Reading passage:
===============
2017 political protests in India

On 26 January 2017, protests started throughout Andhra Pradesh, with a demand that 'Special Category Status' (SCS) be applied to the state, which was promised by the Congress Government during the state bifurcation.

Five YSR Congress Party MPs submitted their resignations from Parliament on the 6th of April to protest against the Central government's refusal to accord Special Category Status to Andhra Pradesh. Their resignations were accepted on 22 June 2018.

== Overview ==
=== Demand ===
Special Category Status for Andhra Pradesh as per the promise made by Lawmakers in the parliament during State Bifurcation(to divide into two parts).

=== Basis ===
Following the bifurcation of the united state of Andhra Pradesh the residual state lost a large part of its revenue due to Hyderabad remaining as the capital of Telangana. In a debate in the Rajya Sabha on the Andhra Pradesh Reorganisation Act on 20 February 2014, then Prime Minister Manmohan Singh had said that SCS would be "extended to the successor State of Andhra Pradesh for a period of five years." This oral submission by the then PM has been the basis for A.P.'s claim to the status.

== Time Line ==
Protests Demanding Special Category Status for Andhra Pradesh was inspired by the 2017 pro-jallikattu protests in the neighboring state of Tamil Nadu.

Chief Minister of Andhra Pradesh spoke against the protests, and said that there was no need for it as the state can be benefitted with Special Package instead of Special Category.
===============
Stored dataset items:
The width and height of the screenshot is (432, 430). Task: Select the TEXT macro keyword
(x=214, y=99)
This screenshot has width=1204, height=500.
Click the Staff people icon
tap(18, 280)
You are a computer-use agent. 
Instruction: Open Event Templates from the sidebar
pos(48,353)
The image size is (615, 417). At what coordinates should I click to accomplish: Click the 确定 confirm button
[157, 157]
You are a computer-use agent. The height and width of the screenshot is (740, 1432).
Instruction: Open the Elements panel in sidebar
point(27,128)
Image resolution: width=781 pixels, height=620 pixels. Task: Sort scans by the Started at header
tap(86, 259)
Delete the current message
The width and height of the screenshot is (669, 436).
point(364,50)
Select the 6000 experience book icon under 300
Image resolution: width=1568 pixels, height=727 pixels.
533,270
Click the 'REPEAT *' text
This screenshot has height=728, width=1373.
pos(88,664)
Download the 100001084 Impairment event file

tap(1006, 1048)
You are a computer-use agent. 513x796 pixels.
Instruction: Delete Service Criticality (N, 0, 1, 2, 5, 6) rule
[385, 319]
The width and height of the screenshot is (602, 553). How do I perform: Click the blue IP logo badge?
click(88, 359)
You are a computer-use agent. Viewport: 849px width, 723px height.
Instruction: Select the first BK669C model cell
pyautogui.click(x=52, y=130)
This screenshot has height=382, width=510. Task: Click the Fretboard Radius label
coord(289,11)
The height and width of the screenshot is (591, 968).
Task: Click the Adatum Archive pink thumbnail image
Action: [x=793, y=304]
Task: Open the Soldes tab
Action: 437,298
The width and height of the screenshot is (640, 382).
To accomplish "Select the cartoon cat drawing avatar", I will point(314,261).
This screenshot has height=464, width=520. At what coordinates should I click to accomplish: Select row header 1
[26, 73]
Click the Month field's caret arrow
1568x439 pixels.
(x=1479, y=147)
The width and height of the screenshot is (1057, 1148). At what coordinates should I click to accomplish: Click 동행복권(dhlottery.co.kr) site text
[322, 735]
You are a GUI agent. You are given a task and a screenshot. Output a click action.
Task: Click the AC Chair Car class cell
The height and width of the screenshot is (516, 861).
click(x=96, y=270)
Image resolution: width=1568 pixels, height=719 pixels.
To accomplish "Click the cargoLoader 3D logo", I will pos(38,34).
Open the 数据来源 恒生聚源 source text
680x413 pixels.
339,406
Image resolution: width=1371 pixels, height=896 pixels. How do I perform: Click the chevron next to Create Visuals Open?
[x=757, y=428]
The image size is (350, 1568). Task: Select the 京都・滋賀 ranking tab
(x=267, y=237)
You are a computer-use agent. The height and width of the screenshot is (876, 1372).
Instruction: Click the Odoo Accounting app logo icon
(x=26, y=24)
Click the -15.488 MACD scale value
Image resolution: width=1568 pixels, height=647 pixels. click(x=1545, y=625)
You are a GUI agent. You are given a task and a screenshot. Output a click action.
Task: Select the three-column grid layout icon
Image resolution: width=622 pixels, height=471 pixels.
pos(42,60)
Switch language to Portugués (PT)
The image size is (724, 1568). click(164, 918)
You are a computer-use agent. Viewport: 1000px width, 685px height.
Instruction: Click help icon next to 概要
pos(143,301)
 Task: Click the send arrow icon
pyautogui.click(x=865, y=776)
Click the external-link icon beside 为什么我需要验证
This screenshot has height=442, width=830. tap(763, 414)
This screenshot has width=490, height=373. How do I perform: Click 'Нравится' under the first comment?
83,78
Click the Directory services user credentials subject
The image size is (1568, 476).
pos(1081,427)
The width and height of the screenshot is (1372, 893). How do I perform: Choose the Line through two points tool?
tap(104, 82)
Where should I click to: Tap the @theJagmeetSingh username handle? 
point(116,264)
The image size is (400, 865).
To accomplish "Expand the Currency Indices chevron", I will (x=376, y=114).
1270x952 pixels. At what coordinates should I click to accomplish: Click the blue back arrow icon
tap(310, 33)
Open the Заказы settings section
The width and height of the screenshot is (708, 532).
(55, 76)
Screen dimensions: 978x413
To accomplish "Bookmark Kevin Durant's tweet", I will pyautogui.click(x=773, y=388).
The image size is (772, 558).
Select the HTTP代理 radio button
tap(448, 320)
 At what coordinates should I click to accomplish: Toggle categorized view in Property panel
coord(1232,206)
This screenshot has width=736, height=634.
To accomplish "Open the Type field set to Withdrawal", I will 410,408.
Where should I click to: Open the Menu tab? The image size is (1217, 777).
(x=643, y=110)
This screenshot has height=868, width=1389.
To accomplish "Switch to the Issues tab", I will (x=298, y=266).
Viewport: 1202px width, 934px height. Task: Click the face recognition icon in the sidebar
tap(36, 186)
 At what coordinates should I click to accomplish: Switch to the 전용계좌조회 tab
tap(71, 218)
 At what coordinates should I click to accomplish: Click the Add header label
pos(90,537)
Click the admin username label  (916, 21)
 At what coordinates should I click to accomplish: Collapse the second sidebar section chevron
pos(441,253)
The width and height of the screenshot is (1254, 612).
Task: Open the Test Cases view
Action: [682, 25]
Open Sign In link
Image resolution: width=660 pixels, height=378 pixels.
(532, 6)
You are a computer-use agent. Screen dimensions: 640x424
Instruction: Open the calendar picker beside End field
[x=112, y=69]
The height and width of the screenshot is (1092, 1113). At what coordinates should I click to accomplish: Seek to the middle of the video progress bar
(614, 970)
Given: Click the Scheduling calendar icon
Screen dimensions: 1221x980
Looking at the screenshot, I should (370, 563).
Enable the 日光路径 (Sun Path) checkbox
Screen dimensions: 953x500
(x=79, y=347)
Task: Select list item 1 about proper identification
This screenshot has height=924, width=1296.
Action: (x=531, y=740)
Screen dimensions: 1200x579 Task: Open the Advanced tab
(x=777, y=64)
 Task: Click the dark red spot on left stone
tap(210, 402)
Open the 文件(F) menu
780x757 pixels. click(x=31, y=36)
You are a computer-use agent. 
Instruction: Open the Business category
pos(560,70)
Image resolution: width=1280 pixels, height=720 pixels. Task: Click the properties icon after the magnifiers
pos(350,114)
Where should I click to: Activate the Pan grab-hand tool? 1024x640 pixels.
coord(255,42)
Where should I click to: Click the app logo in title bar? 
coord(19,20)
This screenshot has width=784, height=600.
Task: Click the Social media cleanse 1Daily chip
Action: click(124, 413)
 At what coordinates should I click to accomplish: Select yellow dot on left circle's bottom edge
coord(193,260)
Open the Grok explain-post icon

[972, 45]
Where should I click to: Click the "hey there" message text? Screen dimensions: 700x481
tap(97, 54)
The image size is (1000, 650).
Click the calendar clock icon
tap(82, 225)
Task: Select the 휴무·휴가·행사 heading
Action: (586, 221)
===============
Print the part of the text on the 2017 Andhra Pradesh protests starting at "On 26 January" and ending at "22 June 2018.". The records are separate material and have nothing to do with the text.

On 26 January 2017, protests started throughout Andhra Pradesh, with a demand that 'Special Category Status' (SCS) be applied to the state, which was promised by the Congress Government during the state bifurcation.

Five YSR Congress Party MPs submitted their resignations from Parliament on the 6th of April to protest against the Central government's refusal to accord Special Category Status to Andhra Pradesh. Their resignations were accepted on 22 June 2018.